- **Exercise prompt**
Each line of the data that includes "title" must be copied.

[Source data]
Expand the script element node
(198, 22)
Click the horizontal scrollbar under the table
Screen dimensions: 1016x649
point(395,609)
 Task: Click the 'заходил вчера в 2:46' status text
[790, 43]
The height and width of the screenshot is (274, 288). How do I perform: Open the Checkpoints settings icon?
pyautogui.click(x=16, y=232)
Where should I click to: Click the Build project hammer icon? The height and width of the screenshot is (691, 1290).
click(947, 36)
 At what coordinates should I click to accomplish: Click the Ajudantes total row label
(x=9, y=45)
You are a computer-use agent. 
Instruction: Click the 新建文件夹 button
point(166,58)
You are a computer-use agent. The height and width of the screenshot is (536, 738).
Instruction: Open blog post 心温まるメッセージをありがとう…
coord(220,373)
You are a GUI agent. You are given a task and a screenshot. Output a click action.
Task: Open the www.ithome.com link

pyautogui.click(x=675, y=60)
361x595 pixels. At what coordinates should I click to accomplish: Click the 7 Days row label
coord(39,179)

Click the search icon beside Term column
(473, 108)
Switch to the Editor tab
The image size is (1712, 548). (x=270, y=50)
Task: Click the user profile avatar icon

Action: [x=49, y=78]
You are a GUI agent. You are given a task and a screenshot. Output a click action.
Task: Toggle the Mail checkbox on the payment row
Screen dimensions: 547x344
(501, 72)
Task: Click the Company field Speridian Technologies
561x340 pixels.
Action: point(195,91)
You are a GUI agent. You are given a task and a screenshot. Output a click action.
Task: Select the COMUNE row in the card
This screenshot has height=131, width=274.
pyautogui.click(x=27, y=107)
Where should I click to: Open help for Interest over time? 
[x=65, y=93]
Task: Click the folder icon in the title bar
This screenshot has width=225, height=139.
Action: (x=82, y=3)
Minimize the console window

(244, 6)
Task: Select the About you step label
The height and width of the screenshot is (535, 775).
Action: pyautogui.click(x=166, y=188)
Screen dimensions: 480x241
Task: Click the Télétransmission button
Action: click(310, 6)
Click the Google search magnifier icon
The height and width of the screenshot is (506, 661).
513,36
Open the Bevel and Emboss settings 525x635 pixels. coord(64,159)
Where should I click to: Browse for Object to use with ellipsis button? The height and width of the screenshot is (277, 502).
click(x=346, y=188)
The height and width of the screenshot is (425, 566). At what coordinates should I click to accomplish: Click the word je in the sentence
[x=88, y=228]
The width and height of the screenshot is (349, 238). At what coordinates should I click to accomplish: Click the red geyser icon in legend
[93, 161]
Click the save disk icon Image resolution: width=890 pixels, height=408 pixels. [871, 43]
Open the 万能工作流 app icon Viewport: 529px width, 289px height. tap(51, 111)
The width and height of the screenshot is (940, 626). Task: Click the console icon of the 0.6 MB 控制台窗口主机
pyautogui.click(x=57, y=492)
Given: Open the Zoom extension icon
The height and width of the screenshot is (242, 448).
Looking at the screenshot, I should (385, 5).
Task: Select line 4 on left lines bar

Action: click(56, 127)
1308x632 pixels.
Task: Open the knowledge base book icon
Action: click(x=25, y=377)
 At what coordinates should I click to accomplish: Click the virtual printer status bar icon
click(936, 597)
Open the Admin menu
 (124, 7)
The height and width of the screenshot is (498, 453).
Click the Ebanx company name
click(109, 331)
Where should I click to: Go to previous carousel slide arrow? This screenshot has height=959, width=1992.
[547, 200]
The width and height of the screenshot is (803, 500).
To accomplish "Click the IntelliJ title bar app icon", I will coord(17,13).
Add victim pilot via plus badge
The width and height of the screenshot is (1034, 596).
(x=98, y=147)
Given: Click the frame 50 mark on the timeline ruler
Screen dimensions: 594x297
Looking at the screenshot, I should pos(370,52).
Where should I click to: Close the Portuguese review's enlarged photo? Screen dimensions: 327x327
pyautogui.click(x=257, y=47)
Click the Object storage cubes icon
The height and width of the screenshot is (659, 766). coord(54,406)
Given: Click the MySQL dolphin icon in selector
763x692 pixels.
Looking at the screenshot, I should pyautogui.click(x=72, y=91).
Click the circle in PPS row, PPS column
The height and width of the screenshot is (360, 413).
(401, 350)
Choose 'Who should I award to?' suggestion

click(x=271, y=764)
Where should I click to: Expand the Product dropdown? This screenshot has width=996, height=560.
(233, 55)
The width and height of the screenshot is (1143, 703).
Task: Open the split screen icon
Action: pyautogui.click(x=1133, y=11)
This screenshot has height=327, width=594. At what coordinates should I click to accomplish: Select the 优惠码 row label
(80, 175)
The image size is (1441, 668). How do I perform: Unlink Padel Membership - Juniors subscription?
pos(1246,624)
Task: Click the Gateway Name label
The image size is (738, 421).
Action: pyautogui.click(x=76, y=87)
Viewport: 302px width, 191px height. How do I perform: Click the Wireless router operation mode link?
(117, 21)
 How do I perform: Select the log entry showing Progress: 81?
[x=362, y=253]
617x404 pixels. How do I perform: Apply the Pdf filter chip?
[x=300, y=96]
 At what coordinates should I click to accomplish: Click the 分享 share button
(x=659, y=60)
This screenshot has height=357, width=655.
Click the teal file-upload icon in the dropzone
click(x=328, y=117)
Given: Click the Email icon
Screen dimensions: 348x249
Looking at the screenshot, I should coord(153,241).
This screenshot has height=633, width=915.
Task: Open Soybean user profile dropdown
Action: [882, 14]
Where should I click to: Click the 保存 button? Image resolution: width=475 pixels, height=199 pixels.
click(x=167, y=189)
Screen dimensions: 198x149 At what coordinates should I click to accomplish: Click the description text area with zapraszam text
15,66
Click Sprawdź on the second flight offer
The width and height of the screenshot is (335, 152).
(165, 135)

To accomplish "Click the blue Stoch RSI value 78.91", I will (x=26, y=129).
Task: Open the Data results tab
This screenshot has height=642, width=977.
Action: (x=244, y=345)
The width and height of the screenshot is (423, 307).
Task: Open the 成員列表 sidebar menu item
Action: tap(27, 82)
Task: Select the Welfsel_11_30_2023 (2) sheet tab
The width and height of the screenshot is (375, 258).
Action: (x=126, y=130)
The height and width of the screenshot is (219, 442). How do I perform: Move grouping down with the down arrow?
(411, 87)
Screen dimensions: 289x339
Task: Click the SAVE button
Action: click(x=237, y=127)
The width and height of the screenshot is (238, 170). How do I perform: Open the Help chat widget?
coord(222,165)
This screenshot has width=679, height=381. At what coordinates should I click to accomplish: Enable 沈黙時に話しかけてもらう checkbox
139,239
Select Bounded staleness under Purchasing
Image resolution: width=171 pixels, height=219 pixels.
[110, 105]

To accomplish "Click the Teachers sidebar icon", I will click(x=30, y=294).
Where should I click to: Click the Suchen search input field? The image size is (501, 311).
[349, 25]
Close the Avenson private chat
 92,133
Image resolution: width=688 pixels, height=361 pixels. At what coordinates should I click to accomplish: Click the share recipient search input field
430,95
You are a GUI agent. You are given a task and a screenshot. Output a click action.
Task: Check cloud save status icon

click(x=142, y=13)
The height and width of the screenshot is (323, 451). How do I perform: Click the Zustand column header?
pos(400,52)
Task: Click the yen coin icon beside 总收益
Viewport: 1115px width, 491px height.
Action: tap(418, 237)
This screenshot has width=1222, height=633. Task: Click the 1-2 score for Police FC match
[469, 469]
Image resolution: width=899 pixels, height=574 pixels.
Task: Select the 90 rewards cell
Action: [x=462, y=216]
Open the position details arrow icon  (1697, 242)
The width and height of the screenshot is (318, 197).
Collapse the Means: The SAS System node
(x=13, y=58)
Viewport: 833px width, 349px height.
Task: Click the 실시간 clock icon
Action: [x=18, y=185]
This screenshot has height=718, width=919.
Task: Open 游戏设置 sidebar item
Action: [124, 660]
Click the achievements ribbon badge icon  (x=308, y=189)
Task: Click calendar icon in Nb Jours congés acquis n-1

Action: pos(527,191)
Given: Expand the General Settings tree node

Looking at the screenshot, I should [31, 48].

- **Result below**
Task: Click the folder icon in the title bar
To accomplish "Click the IntelliJ title bar app icon", I will coord(17,13).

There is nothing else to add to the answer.